0

Given the basic example from the mrJob site for a word count program:

from mrjob.job import MRJob


class MRWordFrequencyCount(MRJob):

    def mapper(self, _, line):
        yield "chars", len(line)
        yield "words", len(line.split())
        yield "lines", 1

    def reducer(self, key, values):
        yield key, sum(values)


if __name__ == '__main__':
    MRWordFrequencyCount.run()

From command line, this example can be run as python mrJobFilename.py mrJobFilename.py. This should run the program on itself and count the words in the file.

So given this example, what if I want to pass in an argument, say minCount = 3. With this argument, the reducer would only return words with counts more than minCount.

from mrjob.job import MRJob


class MRWordFrequencyCount(MRJob):

    def mapper(self, _, line):
        yield "chars", len(line)
        yield "words", len(line.split())
        yield "lines", 1

    def reducer(self, key, values):
        X = sum(values)
        if X > minCount:
            yield key, sum(values)


if __name__ == '__main__':
    MRWordFrequencyCount.run()

I tried passing minWord as an argument : python mrJobFilename.py mrJobFilename.py 3, but I get an error OSError: Input path 3 does not exist!

I also tried setting a variable with sysArg:

if __name__ == '__main__':
    minWord = sys.argv[1]
    MRWordFrequencyCount.run()

When run with python mrJobFilename.py mrJobFilename.py < 3 I get an error bash: 3: No such file or directory. If I don't use the < I get the previous input file not found error.

Finally, I tried inputting a second csv file. The csv file is 2 lines and looks like this:

minWord
3

It is meant to pass a parameter to mrJobs since it keeps giving me error that second arugment is not an input file. I use mapper_raw to try and load it, but I get a weird error: UnicodeDecodeError: 'utf-8' codec can't decode byte 0x8f in position 22: invalid start byte

from mrjob.job import MRJob


class MRWordFrequencyCount(MRJob):

    def mapper_raw(self, input_arg1, input_arg2):
        import csv
        f = open(input_path2)
        reader = csv.reader(f)
        next(reader) # skip header
        yield(next(reader))

    def steps(self):
          return [
              MRStep(mapper_raw=self.mapper_raw)
          ]


if __name__ == '__main__':
    MRWordFrequencyCount.run()

How can I pass an argument to mrJob? Ultimately I need to do this to pass parameters for differential equation systems which I want to solve in parallel.

Frank
  • 952
  • 1
  • 9
  • 23

1 Answers1

0

You can follow the mrjob document to add command-line argument like argparse.

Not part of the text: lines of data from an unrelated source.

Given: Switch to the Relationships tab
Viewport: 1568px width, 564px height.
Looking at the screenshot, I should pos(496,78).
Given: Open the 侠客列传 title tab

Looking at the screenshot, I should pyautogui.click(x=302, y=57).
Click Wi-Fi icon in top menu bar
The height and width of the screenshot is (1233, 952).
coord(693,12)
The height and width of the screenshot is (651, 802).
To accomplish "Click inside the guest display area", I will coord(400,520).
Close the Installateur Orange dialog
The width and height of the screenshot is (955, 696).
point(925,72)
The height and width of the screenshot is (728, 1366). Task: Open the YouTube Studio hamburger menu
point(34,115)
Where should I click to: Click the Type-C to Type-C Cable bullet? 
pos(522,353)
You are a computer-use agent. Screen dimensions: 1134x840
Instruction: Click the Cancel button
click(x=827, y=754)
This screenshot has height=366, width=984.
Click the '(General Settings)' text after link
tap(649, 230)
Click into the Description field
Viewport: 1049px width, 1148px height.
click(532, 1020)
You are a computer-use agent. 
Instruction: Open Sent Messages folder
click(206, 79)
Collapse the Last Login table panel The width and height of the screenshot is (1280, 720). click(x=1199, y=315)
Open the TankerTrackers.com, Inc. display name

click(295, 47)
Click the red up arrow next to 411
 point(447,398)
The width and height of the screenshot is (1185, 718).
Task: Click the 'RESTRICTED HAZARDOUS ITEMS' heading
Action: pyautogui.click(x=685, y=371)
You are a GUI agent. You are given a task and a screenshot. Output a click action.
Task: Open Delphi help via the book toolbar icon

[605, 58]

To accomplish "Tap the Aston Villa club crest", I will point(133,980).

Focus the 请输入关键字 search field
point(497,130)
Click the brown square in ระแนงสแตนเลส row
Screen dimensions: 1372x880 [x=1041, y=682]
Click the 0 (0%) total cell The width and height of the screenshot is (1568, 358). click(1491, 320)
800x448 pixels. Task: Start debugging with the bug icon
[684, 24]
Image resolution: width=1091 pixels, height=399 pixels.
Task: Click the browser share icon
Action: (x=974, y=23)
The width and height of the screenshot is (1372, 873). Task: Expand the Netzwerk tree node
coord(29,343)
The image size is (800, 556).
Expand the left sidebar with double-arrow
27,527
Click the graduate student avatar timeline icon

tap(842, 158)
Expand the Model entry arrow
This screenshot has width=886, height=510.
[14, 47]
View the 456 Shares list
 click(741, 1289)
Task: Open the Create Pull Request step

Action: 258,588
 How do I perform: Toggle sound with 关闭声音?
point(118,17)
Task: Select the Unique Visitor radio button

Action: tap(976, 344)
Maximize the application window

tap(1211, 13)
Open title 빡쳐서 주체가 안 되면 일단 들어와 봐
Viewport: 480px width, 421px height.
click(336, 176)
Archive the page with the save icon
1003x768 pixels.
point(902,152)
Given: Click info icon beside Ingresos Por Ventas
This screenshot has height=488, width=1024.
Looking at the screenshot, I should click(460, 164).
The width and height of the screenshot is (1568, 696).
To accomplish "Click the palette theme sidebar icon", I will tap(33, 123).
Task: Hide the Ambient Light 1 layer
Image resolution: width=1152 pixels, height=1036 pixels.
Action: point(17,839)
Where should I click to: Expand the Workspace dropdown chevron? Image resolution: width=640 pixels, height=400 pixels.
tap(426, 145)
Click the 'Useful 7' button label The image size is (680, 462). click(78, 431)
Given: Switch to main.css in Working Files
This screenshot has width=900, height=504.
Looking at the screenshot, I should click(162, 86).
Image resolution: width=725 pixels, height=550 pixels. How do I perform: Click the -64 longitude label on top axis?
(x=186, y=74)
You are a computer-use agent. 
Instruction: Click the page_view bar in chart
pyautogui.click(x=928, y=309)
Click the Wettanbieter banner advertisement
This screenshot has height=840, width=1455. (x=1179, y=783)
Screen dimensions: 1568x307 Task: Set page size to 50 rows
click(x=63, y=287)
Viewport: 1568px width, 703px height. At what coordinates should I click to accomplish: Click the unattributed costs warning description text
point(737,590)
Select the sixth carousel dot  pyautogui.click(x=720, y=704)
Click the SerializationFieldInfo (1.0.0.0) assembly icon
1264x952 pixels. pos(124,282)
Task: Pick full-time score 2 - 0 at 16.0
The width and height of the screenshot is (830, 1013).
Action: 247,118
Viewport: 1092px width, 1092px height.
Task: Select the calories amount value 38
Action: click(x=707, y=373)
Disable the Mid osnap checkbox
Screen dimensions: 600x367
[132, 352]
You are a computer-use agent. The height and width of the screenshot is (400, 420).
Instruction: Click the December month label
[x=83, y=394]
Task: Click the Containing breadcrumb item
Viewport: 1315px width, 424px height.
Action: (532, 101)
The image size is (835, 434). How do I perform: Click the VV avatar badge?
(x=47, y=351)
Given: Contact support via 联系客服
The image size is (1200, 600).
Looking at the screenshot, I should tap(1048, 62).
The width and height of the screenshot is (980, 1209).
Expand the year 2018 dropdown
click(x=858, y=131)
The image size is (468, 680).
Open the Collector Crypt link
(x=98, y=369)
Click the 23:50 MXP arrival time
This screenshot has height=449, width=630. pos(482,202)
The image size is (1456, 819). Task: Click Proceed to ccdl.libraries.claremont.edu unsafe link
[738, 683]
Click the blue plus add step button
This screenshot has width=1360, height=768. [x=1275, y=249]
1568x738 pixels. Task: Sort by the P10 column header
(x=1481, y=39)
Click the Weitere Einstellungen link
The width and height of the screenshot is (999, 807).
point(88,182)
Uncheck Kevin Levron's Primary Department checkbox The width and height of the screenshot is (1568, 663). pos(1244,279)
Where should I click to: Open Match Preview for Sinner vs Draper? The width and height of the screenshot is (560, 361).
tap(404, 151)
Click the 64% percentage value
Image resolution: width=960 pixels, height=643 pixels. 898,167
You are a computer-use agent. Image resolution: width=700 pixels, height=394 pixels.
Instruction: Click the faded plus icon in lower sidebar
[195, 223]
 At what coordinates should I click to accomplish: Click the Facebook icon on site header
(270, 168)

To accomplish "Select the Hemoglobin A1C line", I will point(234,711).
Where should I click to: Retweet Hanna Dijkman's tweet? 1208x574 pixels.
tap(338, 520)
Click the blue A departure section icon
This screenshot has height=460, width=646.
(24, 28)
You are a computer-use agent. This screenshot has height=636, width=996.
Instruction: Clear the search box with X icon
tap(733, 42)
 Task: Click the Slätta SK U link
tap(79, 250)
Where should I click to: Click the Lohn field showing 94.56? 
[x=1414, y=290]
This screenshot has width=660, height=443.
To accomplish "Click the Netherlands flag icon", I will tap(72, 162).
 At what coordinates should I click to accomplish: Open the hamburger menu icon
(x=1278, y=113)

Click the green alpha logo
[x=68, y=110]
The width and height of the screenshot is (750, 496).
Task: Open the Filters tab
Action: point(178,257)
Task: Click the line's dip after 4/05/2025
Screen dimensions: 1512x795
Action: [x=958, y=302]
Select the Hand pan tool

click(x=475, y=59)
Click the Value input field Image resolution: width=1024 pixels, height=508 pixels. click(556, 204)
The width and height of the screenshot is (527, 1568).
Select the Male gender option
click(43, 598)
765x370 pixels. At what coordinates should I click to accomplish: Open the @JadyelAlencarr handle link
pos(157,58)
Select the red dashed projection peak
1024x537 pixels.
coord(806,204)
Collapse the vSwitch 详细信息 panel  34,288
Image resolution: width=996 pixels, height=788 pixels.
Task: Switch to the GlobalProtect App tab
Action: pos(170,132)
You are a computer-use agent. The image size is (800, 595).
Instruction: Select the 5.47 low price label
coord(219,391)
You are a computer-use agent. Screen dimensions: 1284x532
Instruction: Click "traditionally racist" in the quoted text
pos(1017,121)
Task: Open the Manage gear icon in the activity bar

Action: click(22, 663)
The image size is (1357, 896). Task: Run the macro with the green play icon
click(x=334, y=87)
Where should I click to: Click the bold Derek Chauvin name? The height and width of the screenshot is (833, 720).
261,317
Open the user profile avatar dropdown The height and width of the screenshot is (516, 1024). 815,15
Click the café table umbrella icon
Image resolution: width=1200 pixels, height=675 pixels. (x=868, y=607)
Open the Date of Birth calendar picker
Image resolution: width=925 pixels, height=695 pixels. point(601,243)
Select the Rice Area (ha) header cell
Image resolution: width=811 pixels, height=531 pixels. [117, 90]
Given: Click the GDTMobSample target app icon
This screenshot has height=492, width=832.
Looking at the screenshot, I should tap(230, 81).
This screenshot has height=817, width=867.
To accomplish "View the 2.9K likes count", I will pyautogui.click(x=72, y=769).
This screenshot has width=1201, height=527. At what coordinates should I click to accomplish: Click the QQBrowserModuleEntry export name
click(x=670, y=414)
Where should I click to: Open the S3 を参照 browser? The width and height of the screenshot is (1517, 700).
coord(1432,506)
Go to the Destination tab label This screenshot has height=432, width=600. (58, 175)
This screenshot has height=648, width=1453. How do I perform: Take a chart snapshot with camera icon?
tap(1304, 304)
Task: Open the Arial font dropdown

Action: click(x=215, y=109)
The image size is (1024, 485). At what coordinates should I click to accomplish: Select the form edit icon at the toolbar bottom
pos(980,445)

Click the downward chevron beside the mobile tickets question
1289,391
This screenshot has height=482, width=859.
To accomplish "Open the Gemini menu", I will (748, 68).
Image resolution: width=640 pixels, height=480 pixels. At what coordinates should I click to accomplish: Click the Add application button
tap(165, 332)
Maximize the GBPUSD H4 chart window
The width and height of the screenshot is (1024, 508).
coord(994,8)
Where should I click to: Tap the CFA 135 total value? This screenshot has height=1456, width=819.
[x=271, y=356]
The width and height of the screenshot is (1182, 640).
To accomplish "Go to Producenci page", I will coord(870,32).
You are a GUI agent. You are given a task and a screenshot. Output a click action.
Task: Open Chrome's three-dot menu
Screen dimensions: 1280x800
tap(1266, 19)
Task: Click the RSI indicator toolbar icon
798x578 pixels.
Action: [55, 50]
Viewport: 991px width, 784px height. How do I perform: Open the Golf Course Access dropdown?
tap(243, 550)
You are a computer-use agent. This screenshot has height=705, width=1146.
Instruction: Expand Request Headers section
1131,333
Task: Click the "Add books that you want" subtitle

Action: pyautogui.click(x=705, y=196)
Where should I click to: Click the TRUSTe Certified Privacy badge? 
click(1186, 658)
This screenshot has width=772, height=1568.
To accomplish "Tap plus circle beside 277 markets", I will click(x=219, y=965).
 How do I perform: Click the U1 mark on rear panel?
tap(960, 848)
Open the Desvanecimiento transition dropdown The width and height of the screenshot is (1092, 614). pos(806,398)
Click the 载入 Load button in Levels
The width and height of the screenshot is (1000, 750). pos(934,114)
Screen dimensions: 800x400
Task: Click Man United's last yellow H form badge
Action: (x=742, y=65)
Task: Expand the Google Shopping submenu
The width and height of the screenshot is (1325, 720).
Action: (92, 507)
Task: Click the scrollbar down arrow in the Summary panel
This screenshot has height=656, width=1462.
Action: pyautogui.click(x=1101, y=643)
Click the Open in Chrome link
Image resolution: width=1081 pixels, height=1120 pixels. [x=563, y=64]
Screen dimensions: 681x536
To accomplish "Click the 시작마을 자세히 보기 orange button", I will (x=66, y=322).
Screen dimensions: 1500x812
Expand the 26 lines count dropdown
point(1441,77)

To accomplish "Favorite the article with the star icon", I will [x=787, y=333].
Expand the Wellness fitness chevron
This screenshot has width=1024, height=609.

So your code should look something like this:

from mrjob.job import MRJob

class MRWordFrequencyCount(MRJob):

    def configure_args(self):
        super(MRWordFrequencyCount, self).configure_args()
        self.add_passthru_arg("-m", "--minCount", help="your argument description")

    def mapper(self, _, line):
        yield "chars", len(line)
        yield "words", len(line.split())
        yield "lines", 1

    def reducer(self, key, values):
        X = sum(values)
        if X > self.options.minCount:
            yield key, sum(values)


if __name__ == '__main__':
    MRWordFrequencyCount.run()

Use your argument with self.options.minCount.

Run command:

python code.py input.txt --minCount 4
huy
  • 1,648
  • 3
  • 14
  • 40